My answer, “Of course we should.” Etiquette is based on tradition and culture and civility. It never went out of style for a man to open a door for a woman. It was never about weakness vs. strength. Etiquette has always been a matter of Respect, as well as a prepackaged set of solutions to a myriad of potentially confusing daily human interactions, like this one. Civility. Respect. Some things are more import even than our own health.
What was it like before, a few short weeks ago when public contagion was not the only topic on the news? Were we a friendlier people then? No, but then our faces passed with sufficient closeness to discern the colors of each other’s eyes. We passed each other on the way with nods of recognition or the curls of smiles on our lips. Nothing more than civility and manners expressed in joint respect for those with whom we share a bit of space for just a breath of time.
We Are Here
We are here, both you and I,
and we shall pass in peace,
as busily we fill our separate days
with striding forward toward
our not indifferent ends.
We have been emphatically and emperiously asked to maintain a six foot buffer between ourselves and others while in public. This is wise, good, and voluntarily we comply, but the act of walking out of our way to avoid a fellow human strikes a blow to civility.

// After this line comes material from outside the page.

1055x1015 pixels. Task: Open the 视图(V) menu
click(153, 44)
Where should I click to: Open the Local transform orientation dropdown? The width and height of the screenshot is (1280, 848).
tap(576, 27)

We cast a shaddow of shame or feel ashamed ourselves, or both. So, now the nod, the brightened lifted face are not enough to overcome the added distance we have put between our faces. Social Distancing requires now addition of a verbal cue, a crisp, “Hello!” “Good morning!” in addition to the smile.
I step around you now with widened berth, but not because I think you harbor any threat. Well, yes, I do, but know it isn’t you. So, trying to make up for less than social distancing, I say, “Hello!” to each and every one of you I skirt. I wear an even broader smile just let you know, “I see you and we’re all in this together aren’t we?” Gladly I extend these Collateral Benefits,* for just as good and wise it is to lift your heart, to sweep away the fear as ever it was to keep you at arms’ length.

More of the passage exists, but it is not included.